With concurrent sessions, I was only able to attend two sessions, i.e. those on including new capabilities in crop models and open-access models and licensing issues. For the new capabilities in crop models, the discussion and presentations focused on nutrient cycling (especially P, K & micronutrients such as zinc, iron, vitamin A and iodine), pest and disease modeling and O3 impacts on crops. There is substantial concern that the exclusive focus on crop yields in modeling studies to date has left out considerations of nutritional quality, changes in pest and disease incidence and impacts of air pollution. And while the underlying processes of each of these factors are relatively well-understood, most crop models do not currently account for any of them. This could be to a certain extent due to the complexity of their processes and lack of one-size-fits-all solutions for different crops, varieties, pest and disease organisms and environments. In particular, for pest & disease modeling, we discussed the circumstances under which a simple correlative approach with weather would suffice vs. when one might need more temporal or spatial detail to appropriately capture the dynamics, e.g. synchrony of life cycles and dispersal pathways.
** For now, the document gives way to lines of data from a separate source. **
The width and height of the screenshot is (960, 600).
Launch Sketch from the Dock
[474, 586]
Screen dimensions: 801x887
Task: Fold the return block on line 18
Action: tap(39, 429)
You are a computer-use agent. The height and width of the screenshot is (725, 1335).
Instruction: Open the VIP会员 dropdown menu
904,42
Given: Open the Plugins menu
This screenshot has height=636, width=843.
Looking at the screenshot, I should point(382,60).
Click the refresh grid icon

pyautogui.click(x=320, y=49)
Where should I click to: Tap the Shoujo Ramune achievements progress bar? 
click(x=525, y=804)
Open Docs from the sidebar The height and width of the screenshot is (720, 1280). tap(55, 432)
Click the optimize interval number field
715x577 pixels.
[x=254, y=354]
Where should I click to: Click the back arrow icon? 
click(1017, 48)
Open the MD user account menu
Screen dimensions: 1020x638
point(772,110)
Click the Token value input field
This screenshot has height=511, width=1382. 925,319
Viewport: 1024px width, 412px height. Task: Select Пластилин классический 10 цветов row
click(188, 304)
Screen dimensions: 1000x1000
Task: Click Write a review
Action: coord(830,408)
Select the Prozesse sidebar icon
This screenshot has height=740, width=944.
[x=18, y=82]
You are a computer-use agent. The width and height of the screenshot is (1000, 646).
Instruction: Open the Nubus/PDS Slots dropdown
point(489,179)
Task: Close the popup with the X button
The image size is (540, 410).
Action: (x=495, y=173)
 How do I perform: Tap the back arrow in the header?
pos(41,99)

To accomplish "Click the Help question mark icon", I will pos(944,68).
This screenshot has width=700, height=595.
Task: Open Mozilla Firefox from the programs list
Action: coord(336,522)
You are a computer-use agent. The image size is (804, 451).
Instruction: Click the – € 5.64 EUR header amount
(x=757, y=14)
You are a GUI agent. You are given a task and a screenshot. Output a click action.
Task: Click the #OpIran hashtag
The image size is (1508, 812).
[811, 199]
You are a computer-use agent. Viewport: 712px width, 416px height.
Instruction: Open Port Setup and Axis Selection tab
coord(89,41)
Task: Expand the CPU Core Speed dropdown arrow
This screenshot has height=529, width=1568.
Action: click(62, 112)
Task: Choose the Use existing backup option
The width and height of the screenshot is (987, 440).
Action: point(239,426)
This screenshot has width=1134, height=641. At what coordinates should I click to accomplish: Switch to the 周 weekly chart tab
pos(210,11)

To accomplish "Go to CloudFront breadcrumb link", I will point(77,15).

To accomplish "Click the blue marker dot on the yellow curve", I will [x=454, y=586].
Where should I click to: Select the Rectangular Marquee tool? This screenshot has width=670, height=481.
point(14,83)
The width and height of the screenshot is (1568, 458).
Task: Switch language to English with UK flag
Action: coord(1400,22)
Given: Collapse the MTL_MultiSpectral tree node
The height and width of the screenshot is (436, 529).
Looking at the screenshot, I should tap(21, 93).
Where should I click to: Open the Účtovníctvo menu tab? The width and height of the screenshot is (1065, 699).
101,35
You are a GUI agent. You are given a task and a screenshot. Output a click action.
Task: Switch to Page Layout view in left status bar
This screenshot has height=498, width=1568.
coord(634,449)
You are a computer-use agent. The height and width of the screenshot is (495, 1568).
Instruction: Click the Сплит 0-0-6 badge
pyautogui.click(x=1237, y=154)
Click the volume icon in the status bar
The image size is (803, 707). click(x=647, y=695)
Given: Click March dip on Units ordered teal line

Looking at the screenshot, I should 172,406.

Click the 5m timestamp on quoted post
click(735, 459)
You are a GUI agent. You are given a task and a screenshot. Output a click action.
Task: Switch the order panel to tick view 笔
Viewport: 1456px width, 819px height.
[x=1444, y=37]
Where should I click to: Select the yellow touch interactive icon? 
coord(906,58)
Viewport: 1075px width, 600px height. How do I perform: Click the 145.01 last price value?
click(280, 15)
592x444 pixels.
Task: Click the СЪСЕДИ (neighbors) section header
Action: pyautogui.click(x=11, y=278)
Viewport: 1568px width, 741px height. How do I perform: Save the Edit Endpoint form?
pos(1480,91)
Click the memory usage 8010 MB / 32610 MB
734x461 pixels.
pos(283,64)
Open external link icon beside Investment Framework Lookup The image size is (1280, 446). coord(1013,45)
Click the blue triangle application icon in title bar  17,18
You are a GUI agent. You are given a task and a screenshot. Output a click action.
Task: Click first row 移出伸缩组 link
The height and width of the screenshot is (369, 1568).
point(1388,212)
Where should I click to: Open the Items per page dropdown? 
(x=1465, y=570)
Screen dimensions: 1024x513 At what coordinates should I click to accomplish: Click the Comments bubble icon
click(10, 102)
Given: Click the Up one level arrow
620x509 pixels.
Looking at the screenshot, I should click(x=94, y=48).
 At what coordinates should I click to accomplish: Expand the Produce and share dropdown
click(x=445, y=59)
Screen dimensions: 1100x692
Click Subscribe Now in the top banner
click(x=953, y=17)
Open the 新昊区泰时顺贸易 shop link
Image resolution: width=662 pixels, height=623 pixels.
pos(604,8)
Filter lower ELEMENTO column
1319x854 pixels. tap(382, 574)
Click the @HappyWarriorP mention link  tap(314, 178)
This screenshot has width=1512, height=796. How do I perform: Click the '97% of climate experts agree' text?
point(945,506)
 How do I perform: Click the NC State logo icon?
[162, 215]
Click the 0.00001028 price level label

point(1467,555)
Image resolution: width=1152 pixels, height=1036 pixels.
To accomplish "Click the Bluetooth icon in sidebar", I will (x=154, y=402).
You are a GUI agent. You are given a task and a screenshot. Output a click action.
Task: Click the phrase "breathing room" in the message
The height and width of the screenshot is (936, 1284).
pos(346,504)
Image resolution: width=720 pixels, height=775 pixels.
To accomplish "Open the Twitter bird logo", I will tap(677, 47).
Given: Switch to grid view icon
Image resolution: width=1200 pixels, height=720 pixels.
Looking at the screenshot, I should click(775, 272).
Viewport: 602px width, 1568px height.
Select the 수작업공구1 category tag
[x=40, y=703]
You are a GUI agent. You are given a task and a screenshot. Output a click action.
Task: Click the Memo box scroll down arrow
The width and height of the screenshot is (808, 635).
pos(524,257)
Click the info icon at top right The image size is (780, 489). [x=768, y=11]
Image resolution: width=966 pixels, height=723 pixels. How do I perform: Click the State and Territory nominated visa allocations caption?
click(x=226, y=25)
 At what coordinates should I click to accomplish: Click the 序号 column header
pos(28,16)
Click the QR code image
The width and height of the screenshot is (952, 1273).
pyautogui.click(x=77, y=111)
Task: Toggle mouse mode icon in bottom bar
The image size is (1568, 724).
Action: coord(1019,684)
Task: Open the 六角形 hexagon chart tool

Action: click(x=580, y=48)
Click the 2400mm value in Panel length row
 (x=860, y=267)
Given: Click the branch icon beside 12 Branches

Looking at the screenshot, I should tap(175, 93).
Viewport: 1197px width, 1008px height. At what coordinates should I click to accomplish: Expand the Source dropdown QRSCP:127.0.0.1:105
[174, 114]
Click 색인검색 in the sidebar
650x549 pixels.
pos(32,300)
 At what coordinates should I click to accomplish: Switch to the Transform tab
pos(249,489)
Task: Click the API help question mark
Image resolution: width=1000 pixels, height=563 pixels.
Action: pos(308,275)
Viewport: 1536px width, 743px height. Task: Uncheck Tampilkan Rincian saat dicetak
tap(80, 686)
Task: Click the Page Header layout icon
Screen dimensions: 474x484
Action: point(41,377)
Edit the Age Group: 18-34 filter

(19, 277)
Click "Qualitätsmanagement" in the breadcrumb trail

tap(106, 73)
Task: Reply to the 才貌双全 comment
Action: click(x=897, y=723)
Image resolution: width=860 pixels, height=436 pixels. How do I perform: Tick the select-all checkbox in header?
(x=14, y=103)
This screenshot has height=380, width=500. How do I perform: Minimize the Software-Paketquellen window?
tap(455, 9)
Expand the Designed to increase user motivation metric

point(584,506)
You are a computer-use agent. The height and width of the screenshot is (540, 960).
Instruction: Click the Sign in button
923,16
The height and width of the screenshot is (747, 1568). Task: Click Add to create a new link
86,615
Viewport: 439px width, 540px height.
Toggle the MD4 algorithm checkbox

For the session on open-access model development, we learned from representatives of IBM and the Blackland Research and Extension Center at Texas A & M University (developers of SWAT, EPIC and APEX) regarding their experiences in this area. It is clear that open-access model development is of ultimate benefit for the community of modelers as a whole, but challenges remain in regards to recouping return on investment for individual scientists and teams of model developers. One financially sustainable model put forth by scientists from Blackland is to make model source-code publicly available, but to charge for any additional model customization and front-end development.
The main outcome of the CIMSANS workshop was to identify a number of overall improvements needed in the food systems modeling domain, which include the addition of missing processes in models (e.g. nutrient composition of foods), improvement of existing processes (e.g. consistent demand parameter estimates in economic models), modern software engineering, improved transparency of model inputs, outputs and code, and supportive web-based infrastructure to maintain code and data and query results. The relative importance of various topics, as identified by workshop participants in pre- and post-workshop surveys, is shown in Figure 1. Although all topics were considered important, the three most important after the workshop were the improved use of breeding trial data in model development activities, transparency standards and code modularization. A number of committees were formed to follow up on the ideas discussed at the workshop, although most progress will depend largely on the existence of funding streams that can cover the cost of individual model development and cross-cutting activities.
One of the best outcomes for me personally at these workshops was the opportunity to meet so many scientists from a range of institutions who work on various topics in crop and food security modeling. I also got to meet Jim Jones (U. of Florida, former chairman of the CIAT board) and Jeff White (from USDA-ARS), two CIAT alumni who continue to work closely with DAPA researchers.